Site near the Trenton-Robbinsville Airport

By: Mark
   WASHINGTON – Recent meetings of the township’s Airport Subcommittee have led to questions regarding the status of a toxic site adjacent to the Trenton-Robbinsville Airport property on Sharon Road.
   Deputy Mayor Vince Calcagno said during a recent Airport Subcommittee meeting the township wanted more information on the current cleanup procedures.
   A check of New Jersey Department of Environmental Protection records revealed thousands of documents in the site’s case file.
   According to the documents, a groundwater remediation program being conducted on the site was not producing satisfactory results. The pump filtration system kept on getting clogged with "free product," mostly xylenes in the ground.
   Xylenes are harmful to humans and the environment, and are known for their possible effects on the human reproductive system, nervous system, and learning ability.
   The DEP case manager, Steve Myers, declined to comment on the case, saying only that residents are not at risk as long as they don’t come in direct contact with the soil underground or drink the water under the site.
   Mr. Calcagno said a new procedure now is being used to clean up the site, but did not know details. He said the responsibility to clean the site didn’t fall to the owners of the airport.
   "Apparently, the methods that were being used prior to that weren’t really doing anything," Mr. Calcagno said. "I would hope that they are actually mitigating the site in its entirety."
   The failure of the original groundwater treatment system prompted the DEP and the land’s owner, Miller Chemical, to agree to an alternate remediation process.
   The new process, which began late last year, is called Electrochemical Geo-oxidation, or ECGO.

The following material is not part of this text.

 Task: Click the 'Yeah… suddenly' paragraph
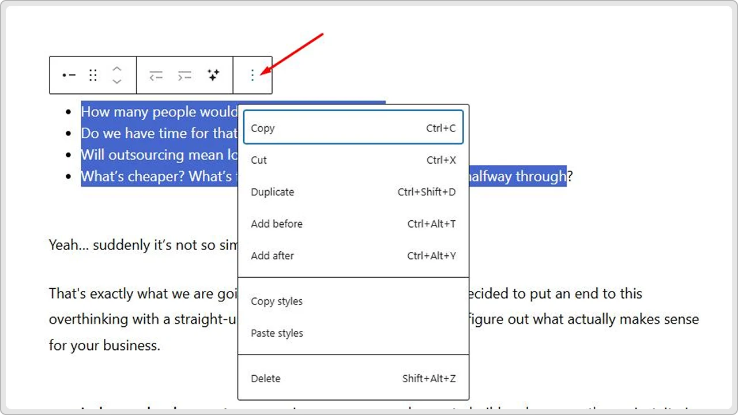click(142, 245)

   ECGO, an innovative product of 1990s German engineering, uses steel electrodes placed in the ground along with certain chemicals to break down toxic wastes in the ground.
   Records from 1993 to 1999 show the soil to be contaminated with almost 20 different pesticides and at least a half-dozen volatile organic compounds in quantities that exceeded the DEP’s water quality criteria.

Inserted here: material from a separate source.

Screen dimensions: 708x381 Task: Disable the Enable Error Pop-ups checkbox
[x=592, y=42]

   Almost all of the chemicals found in the ground are possibly cancer-causing, according to the National Institute for Occupational Safety and Health.
   According to the DEP documents, Vahlsing Management Consultants owned the site and the airport property from an unknown date until 1968. The company blended pesticides together for crop dusting of surrounding agricultural properties.
   The property was subdivided in November 1968 to form the airport property and the current toxic site, which was sold to Gabriel Chemicals, a wholly-owned subsidiary of Universal Container Corporation.
   Gabriel continued mixing the pesticides until 1969.
   Between 1970 and 1974, airport Hangars One and Two were built and the previously bare soil around them was paved over.
   Miller Chemical obtained the land in 1978. It continued to mix pesticides, although it did so in powder form as opposed to the previous liquid blending.
   Under Gabriel’s ownership, two fires occurred on the site. The worst, in 1969, is said to have destroyed the main pesticide-mixing building and three storage tanks.
   A report to the DEP by The ERM Group, a consulting firm hired by Miller, states: "According to the local fire department, it took four days to bring the fire and attendant activities under control."
   All site operations ceased in 1984, the same year the DEP began to keep watch on the site.
   Between 1992 and 1993, almost 2,000 tons of pesticide-tainted soil were removed from the site, costing Miller almost $500,000. Miller requested that no further action be taken, but the DEP was not satisfied.
   Groundwater was affected by the contamination, and, according to DEP records, at least three families on Sharon Road were told not to use their own water wells.
   An extensive remediation program composed of about two dozen on- and off-site monitoring wells began in 1993.
   Miller, incidentally, has denied responsibility for the contamination of the site, saying that its mixing processes did not involve the solvents that would be necessary for the toxins to move underground as they have so far.
   "The pesticide-impacted soils on the airport property could not be the result of site operations during the time of Miller Chemical’s ownership," Miller stated in a 1995 report to the DEP.